→ **Aufgabe**
Kopieren Sie aus dem folgenden Text zur Besteuerung von Unfallversicherungsbeiträgen die Stelle von „R 8.1 Abs. 3“ bis einschließlich „Besteuerung der Versicherungsleistungen.“ wortgetreu.

R 8.1 Abs. 3 Satz 4 LStR

R 40b.2 LStR

Information

Von den Beiträgen für eine Unfallversicherung des Arbeitnehmers kann der Arbeitgeber die Lohnsteuer mit einem Pauschsteuersatz von 20 % der Beiträge erheben, wenn mehrere Arbeitnehmer gemeinsam in einem Gruppen-Unfallversicherungvertrag versichert sind und bestimmte Grenzen nicht überschritten werden. Je nach Vertrag ergeben sich hinsichtlich der Besteuerung und des Kostenabzugs beim Steuerpflichtigen unterschiedliche Auswirkungen. Entscheidend für eine Steuerpflicht der Beiträge ist der jeweilige Auskehrungsanspruch. Sind die Beitragszahlungen noch nicht lohnsteuerpflichtig, greift ggf. die spätere nachgelagerte Besteuerung der Versicherungsleistungen.

→ **Bereitgestellte Daten**
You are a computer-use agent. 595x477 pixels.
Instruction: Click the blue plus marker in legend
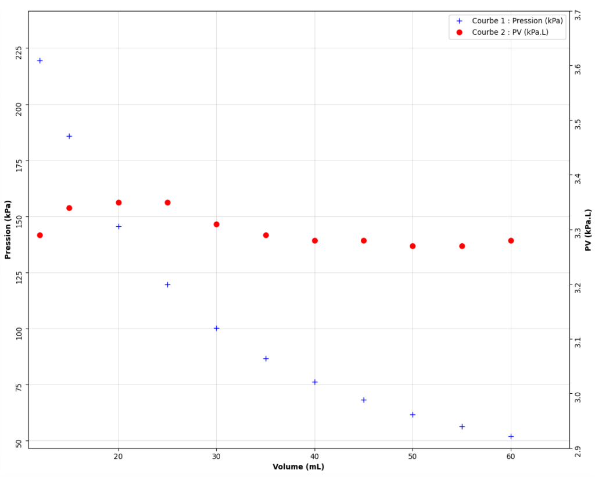pyautogui.click(x=459, y=21)
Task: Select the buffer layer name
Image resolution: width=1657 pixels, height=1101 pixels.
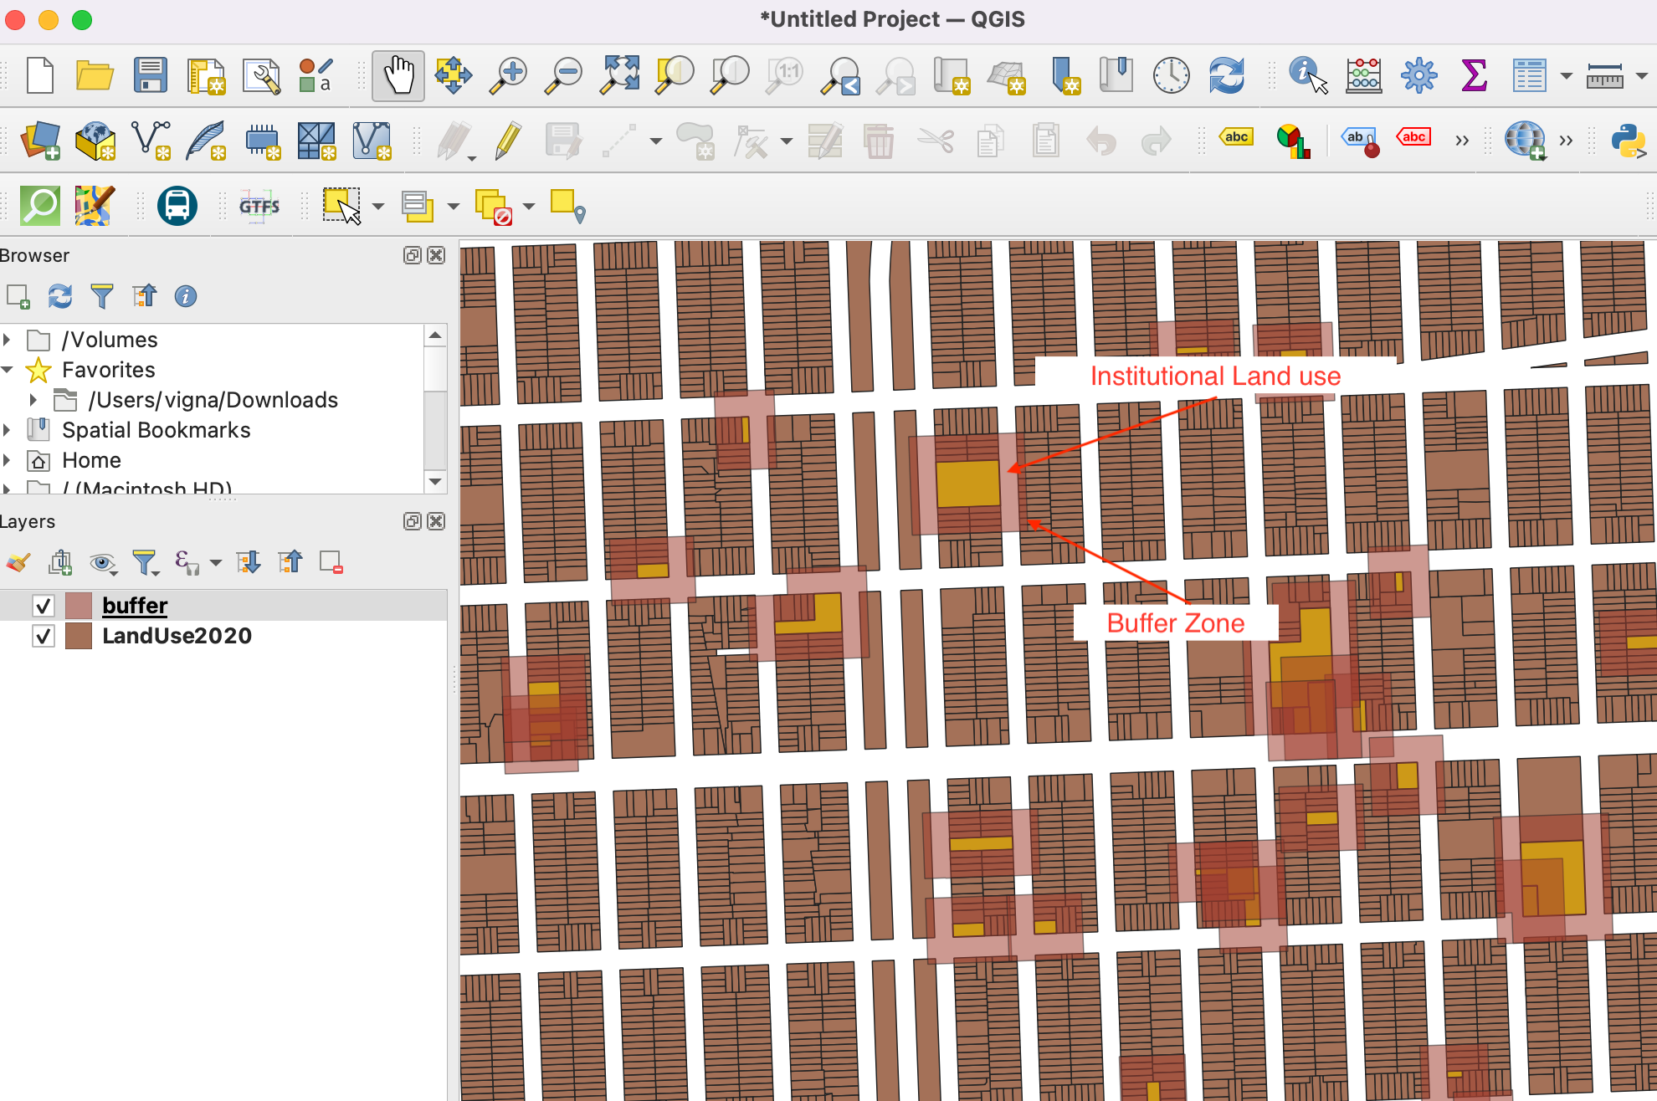Action: [135, 605]
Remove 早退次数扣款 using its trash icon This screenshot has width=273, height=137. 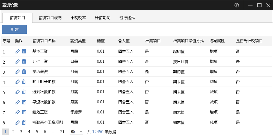coord(24,102)
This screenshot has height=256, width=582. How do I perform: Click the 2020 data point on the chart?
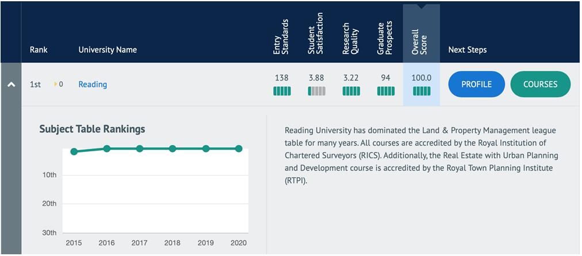[x=239, y=148]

→ **Richtige Antwort**
R 8.1 Abs. 3 Satz 4 LStR

R 40b.2 LStR

Information

Von den Beiträgen für eine Unfallversicherung des Arbeitnehmers kann der Arbeitgeber die Lohnsteuer mit einem Pauschsteuersatz von 20 % der Beiträge erheben, wenn mehrere Arbeitnehmer gemeinsam in einem Gruppen-Unfallversicherungvertrag versichert sind und bestimmte Grenzen nicht überschritten werden. Je nach Vertrag ergeben sich hinsichtlich der Besteuerung und des Kostenabzugs beim Steuerpflichtigen unterschiedliche Auswirkungen. Entscheidend für eine Steuerpflicht der Beiträge ist der jeweilige Auskehrungsanspruch. Sind die Beitragszahlungen noch nicht lohnsteuerpflichtig, greift ggf. die spätere nachgelagerte Besteuerung der Versicherungsleistungen.